O supervisor do VAR na partida entre Alemanha e Curaçao, válida pela primeira rodada do Grupo E da Copa do Mundo, tornou-se alvo de debates nas redes sociais após um gesto exibido durante a transmissão oficial do jogo. O árbitro australiano Shaun Evans apareceu na cabine de vídeo fazendo um sinal semelhante ao tradicional “ok” com a mão direita, gesto que, em alguns contextos, é associado à simbologia da supremacia branca.
As imagens mostram Evans unindo as pontas do polegar e do indicador enquanto mantém os outros três dedos estendidos. O gesto passou a ser interpretado por grupos extremistas como uma referência à expressão “white power” (“poder branco”, em inglês). Nessa leitura, os três dedos levantados representariam a letra “W”, enquanto o círculo formado pelos dedos e a extensão da mão remeteriam à letra “P”.
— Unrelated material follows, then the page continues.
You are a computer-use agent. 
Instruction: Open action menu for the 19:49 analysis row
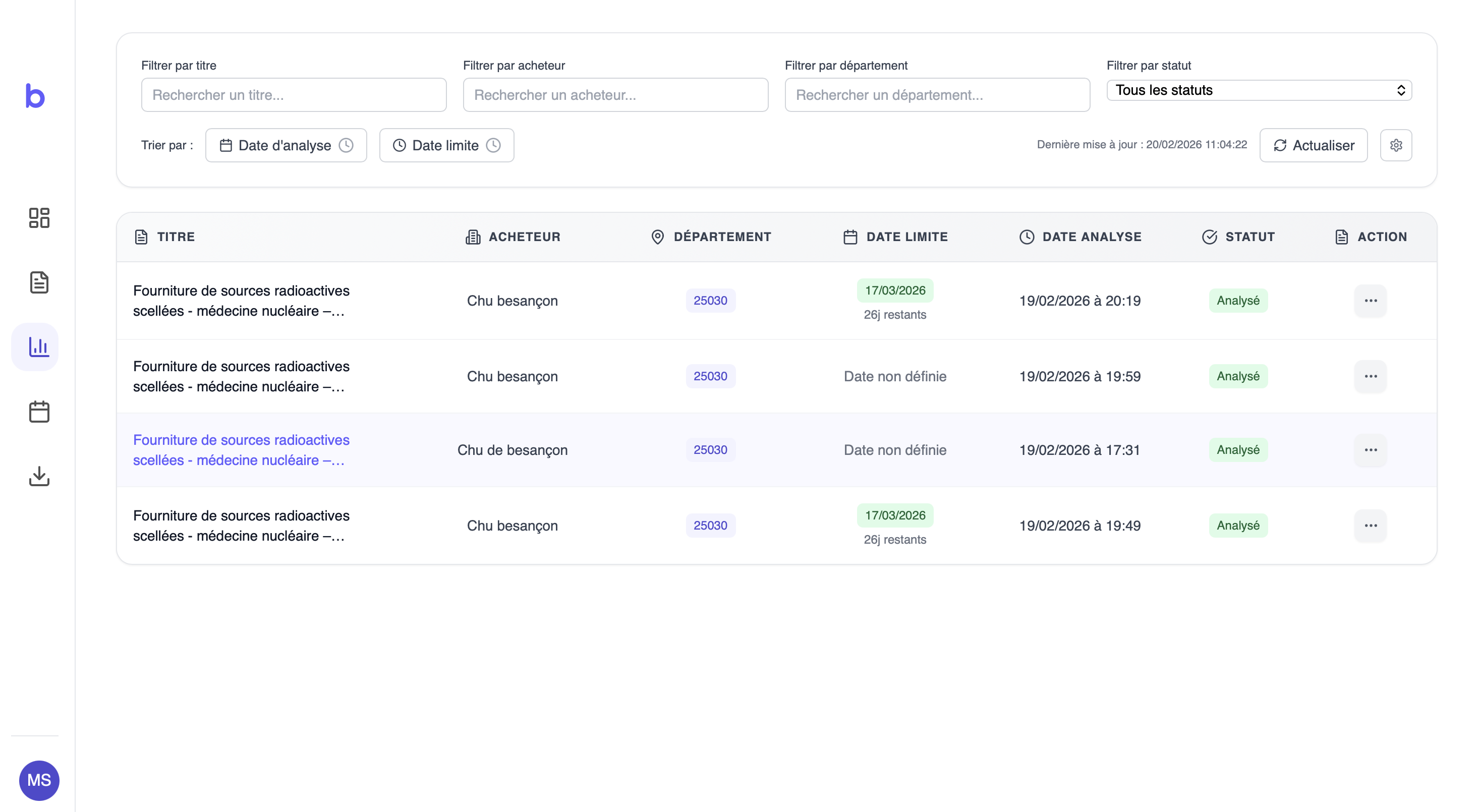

Especialistas que estudam movimentos de extrema direita afirmam que esse tipo de simbologia é frequentemente utilizado como uma forma de comunicação codificada entre integrantes ou simpatizantes de grupos racistas. A estratégia permitiria que os envolvidos se identificassem mutuamente sem chamar atenção de pessoas que não conhecem o significado atribuído ao gesto.
Ao mesmo tempo, organizações que monitoram discursos de ódio alertam para a necessidade de cautela na interpretação. A Anti-Defamation League (ADL), uma das principais entidades dedicadas ao monitoramento de grupos extremistas nos Estados Unidos, destaca que o sinal de “ok” possui diversos significados legítimos e que nem toda utilização do gesto deve ser automaticamente entendida como uma manifestação de supremacismo branco.
Quem é Shaun Evans
Com mais de duas décadas de atuação na arbitragem, Shaun Evans é considerado um dos nomes mais experientes do futebol australiano. Ao longo da carreira, recebeu prêmios como árbitro revelação e árbitro do ano concedidos pela federação nacional, além de ter sido reconhecido como o melhor árbitro do país na temporada 2018-19.
Evans estreou em Copas do Mundo como integrante da equipe de arbitragem de vídeo em 2022 e vem atuando em competições internacionais organizadas pela FIFA.
Fifa ainda não se pronunciou
Até o momento, a FIFA não divulgou qualquer posicionamento oficial sobre a repercussão das imagens. Procurada por veículos de imprensa, a entidade máxima do futebol mundial ainda não havia se manifestado sobre o episódio até a publicação das reportagens que divulgaram o caso.